Stored data entries

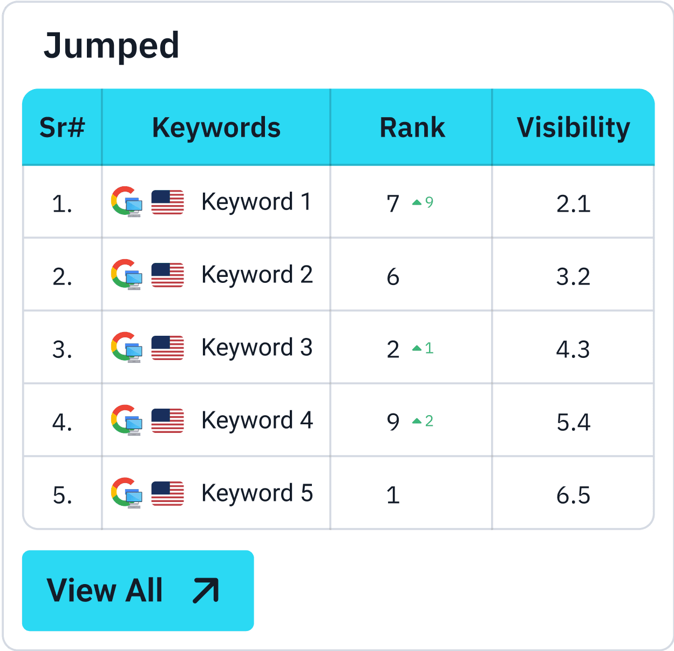Sort by the Rank column header
This screenshot has width=674, height=651.
[412, 128]
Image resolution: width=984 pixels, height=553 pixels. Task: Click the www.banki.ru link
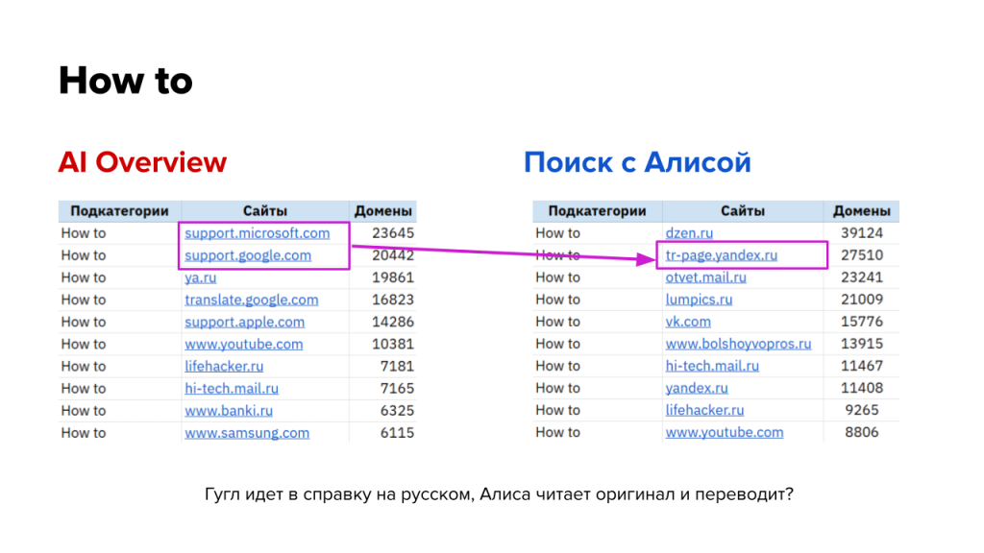(x=229, y=410)
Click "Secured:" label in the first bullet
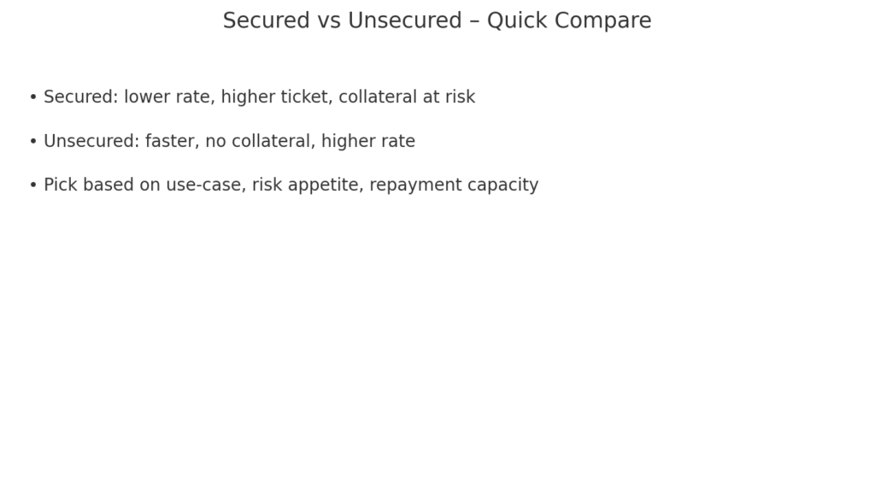 pos(80,97)
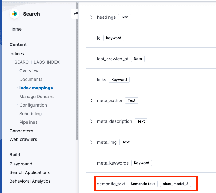Viewport: 216px width, 193px height.
Task: Click the Elastic Search logo icon
Action: (x=14, y=14)
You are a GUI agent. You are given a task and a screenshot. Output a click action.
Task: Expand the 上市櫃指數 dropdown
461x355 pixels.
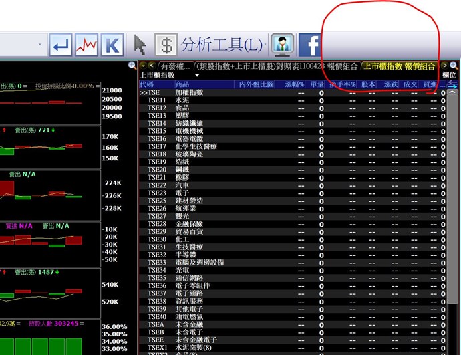(x=178, y=76)
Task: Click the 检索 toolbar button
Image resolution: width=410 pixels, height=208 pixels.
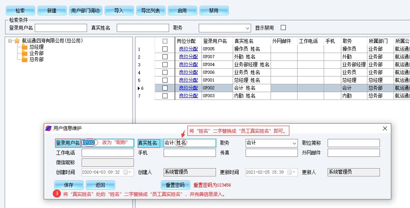Action: coord(20,11)
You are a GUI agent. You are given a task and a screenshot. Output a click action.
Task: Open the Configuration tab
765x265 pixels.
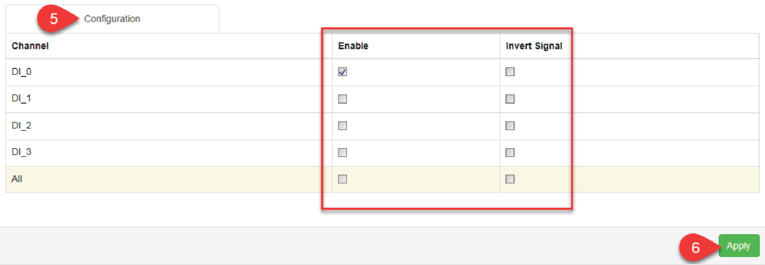112,19
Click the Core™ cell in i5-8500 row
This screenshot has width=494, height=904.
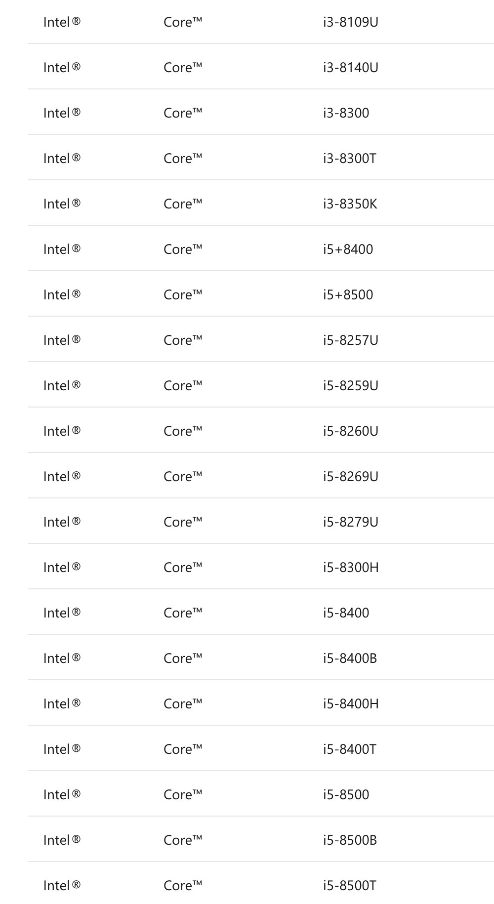coord(183,795)
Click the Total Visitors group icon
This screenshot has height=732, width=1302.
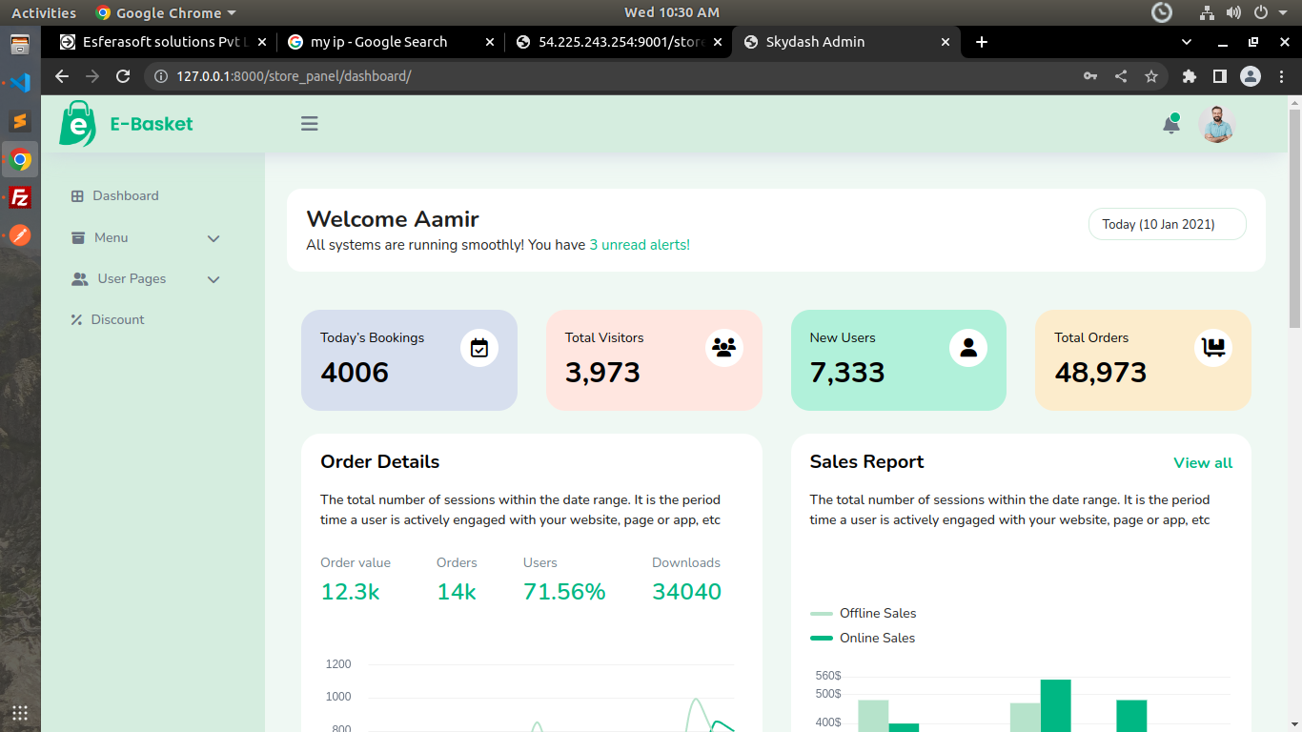(724, 348)
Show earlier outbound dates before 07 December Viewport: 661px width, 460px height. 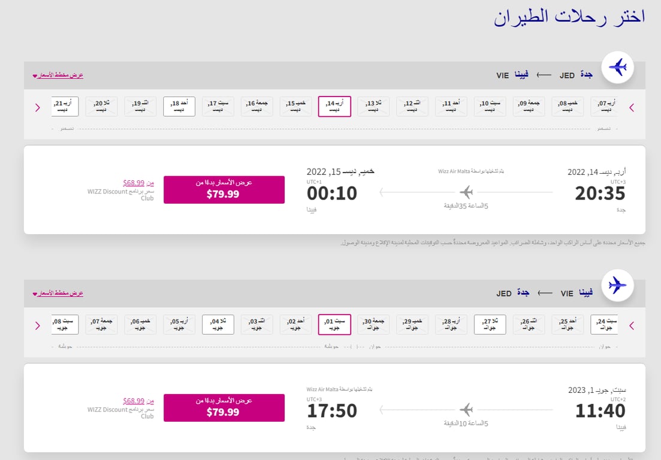click(632, 108)
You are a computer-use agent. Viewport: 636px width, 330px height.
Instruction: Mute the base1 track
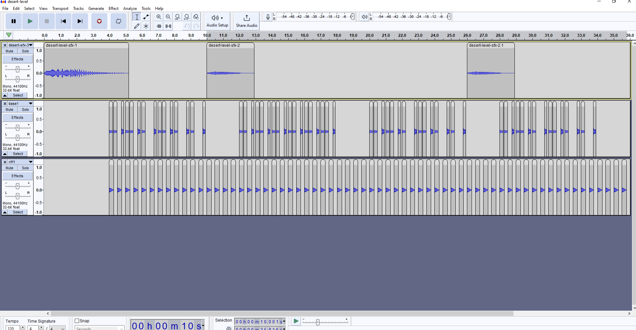(x=10, y=110)
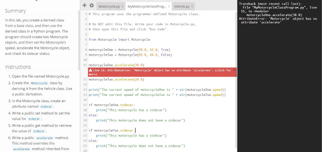Click the plus icon to add a file
Viewport: 322px width, 152px height.
(x=84, y=6)
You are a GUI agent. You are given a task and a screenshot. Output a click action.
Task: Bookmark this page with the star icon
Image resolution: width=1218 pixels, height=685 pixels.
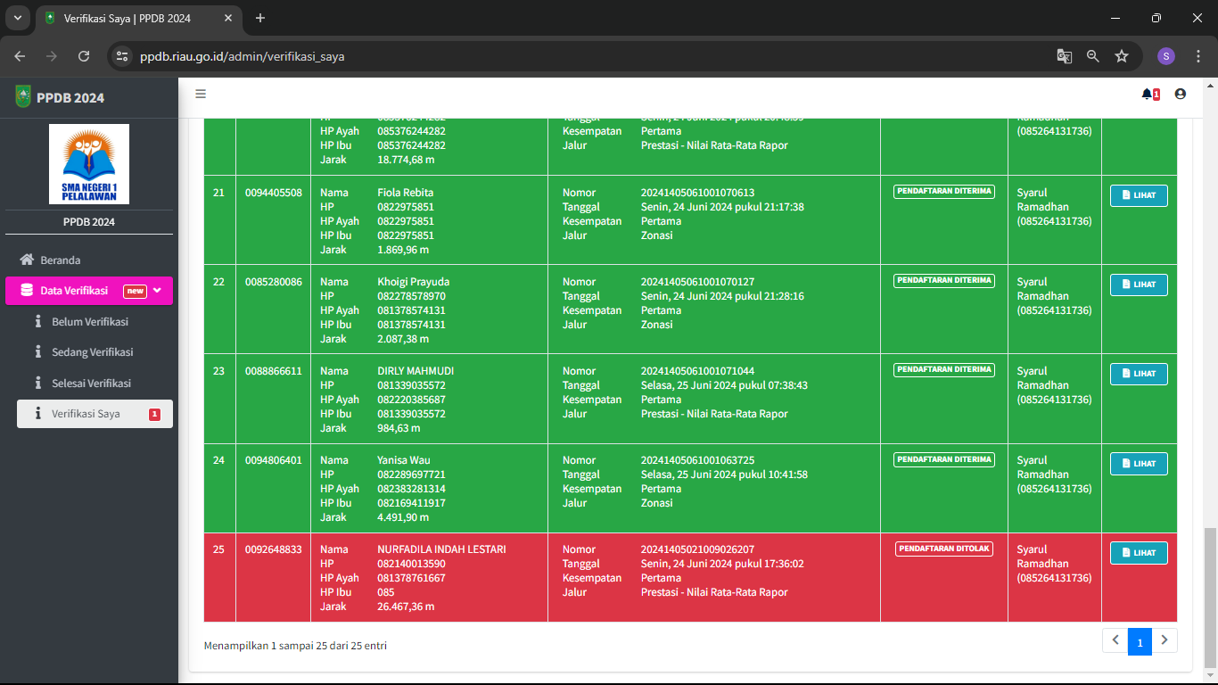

*Work task*.
Output exactly the lines from the one containing "Instruction: Mute the base1 track" through the last line of the records above, both included, leaving out any pictures.

*Response*.
Instruction: Mute the base1 track
(x=10, y=110)
Click the plus icon to add a file
Viewport: 322px width, 152px height.
(x=84, y=6)
You are a GUI agent. You are given a task and a screenshot. Output a click action.
Task: Bookmark this page with the star icon
Image resolution: width=1218 pixels, height=685 pixels.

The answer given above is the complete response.